3. How many of us have changed their clutches and actually shake stuff around intentionally looking for problems (which is my plague) and then, even if they did … didn't consider it an issue because “these things always rattle” or “that's normal” or “there's nothing I can do about it” and just put the clutch back together saying nothing ???
4. I worry too much !!! … but I have fun the whole time
I will continue to work on resolving this issue and we shall find out to what extent (if any) the dampeners are related to the rattle.
Me personally ??? … I don't like the idea of that basket having the opportunity to wobble around like that. I know the clutch plates will help to keep things in line … but still.
I stopped off at my local rubber shop and got the news I was kinda expecting ... the parts (dampers) would be real cheap AFTER I spent a couple grand on having the mold made ... but the gentleman did give me a few places to look for Viton stock in my area ...
I gave up on the Viton due to the cost ... and it
seems like you can't get tubing in the size I need.
So, I ordered a 2 foot chunk of 75A Buna-N tubing ... the Buna-N should be good for the majority of the oils we run in these things. I'm going to try and machine a set and see what happens.
I'm also going to try and rivet this thing back together ... but I also ordered screws ... which is plan "B" ... as it were ...
See the "odd" looking one ???
Not too bad to make actually, and this one is TIGHT !!! I still have to "fine tune" my lathe fixture ... but, they should go pretty quickly once I get a procedure down.
I have all my rubbers made now. I had to make a few
jigs along the way. The hardest part was trying to grind a tool that cuts rubber
good. I didn't want to use a grinder on the things so, I worked at finding a
"tool grind" that worked.
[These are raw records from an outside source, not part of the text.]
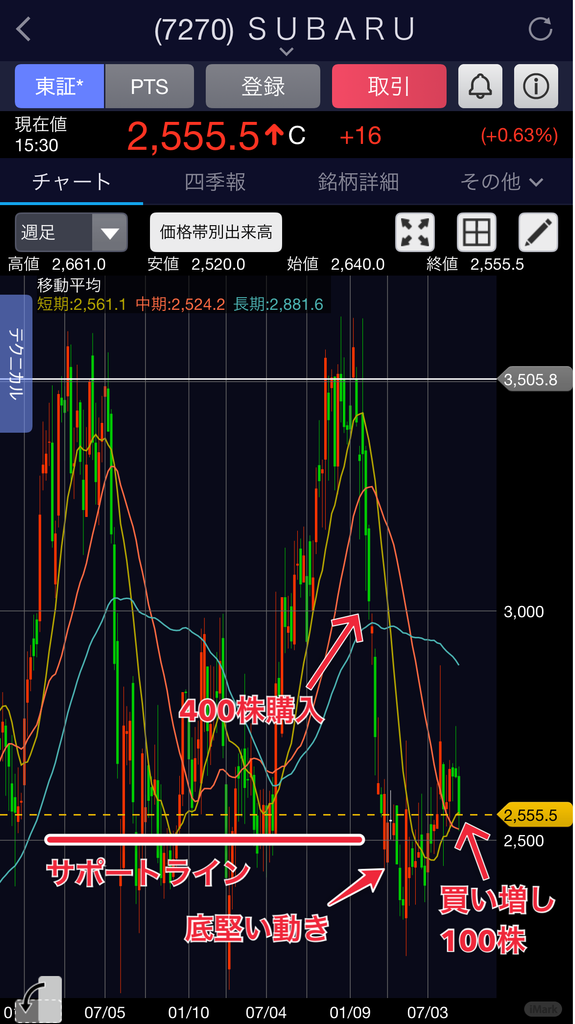Screen dimensions: 575x1024
Task: Open the 銘柄詳細 tab
Action: coord(358,182)
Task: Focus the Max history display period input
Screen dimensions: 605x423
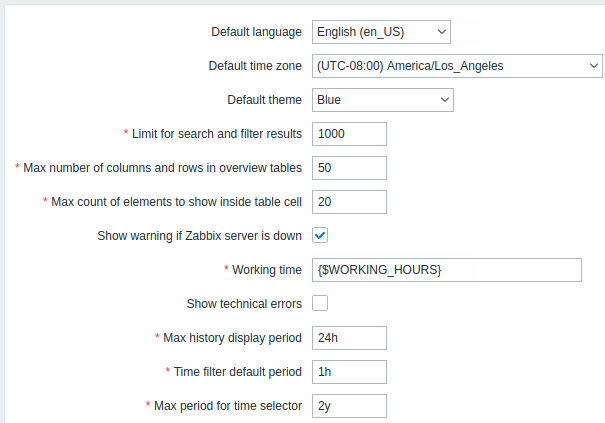Action: [x=349, y=338]
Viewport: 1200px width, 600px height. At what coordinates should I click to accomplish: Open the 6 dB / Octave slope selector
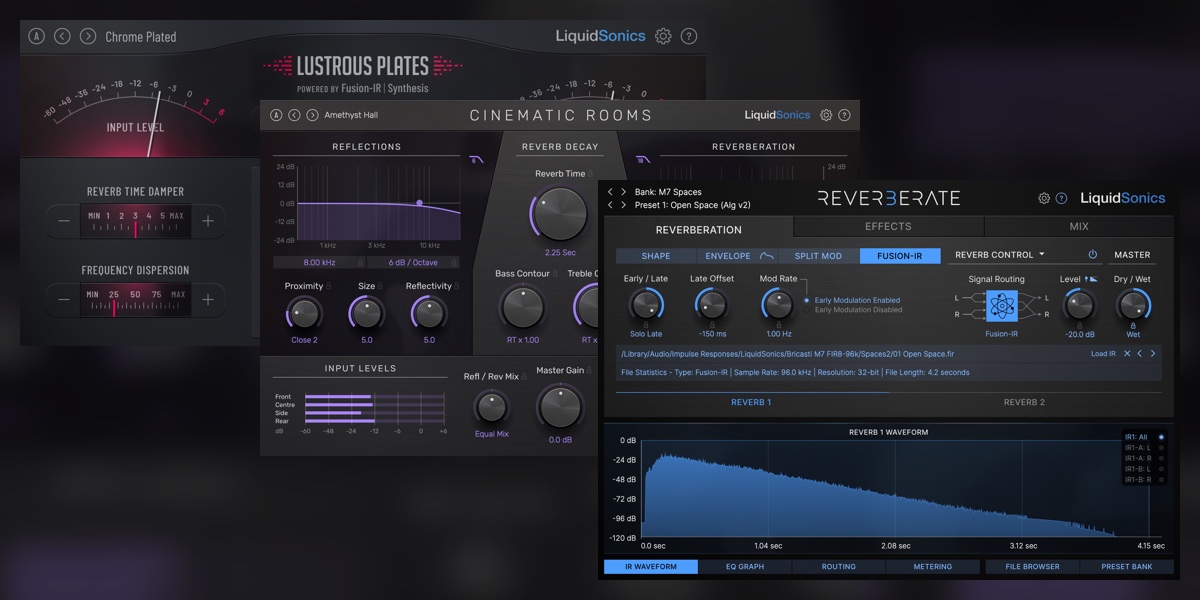coord(412,262)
It's just a lot easier to not have to mess with the
grinder mounted on the lathe.
As you can probably see, the rubbers are about .015 taller than the spool pieces in the center. This is so that the assembly doesn't move. If the rubbers were smaller (shorter) than the spool piece, the entire assembly would move (shift) side to side.
Now I just need to see if I can rivet this back together.
Here is the progress. I have set 2 rivets in place. You can see how I got a bit rambunctious on the first one. The second one is much nicer. I had to drill out my very first one because it was too short. In the other photo ... you can see how far it has to stick up to start with ... it seems that about .160" above the surface of the clutch is just about right.
It takes about 4-5 minutes to set each rivet ... I'm using a flat punch and an average to small size ball peen hammer and just casually work around the rivet. I found it rather interesting that the steel would deform that easily.
You can see a small center drilled hole in the new rivet head I made ... that's just in case I have to drill one out ... the center of the rivet is already there.
The finished product ... I timed 2 of the rivets ... it takes more like 7-10 minutes to set each one ... for me anyway.
Now I just need to clean the bearing and put it all back together ...
I got it all together and fired it up last night. Everything was obviously cold, but you couldn't tell if the clutch was pulled or not ... no change in sound whatsoever. BUT ... the real test will be when it's hot ... I do expect some noise.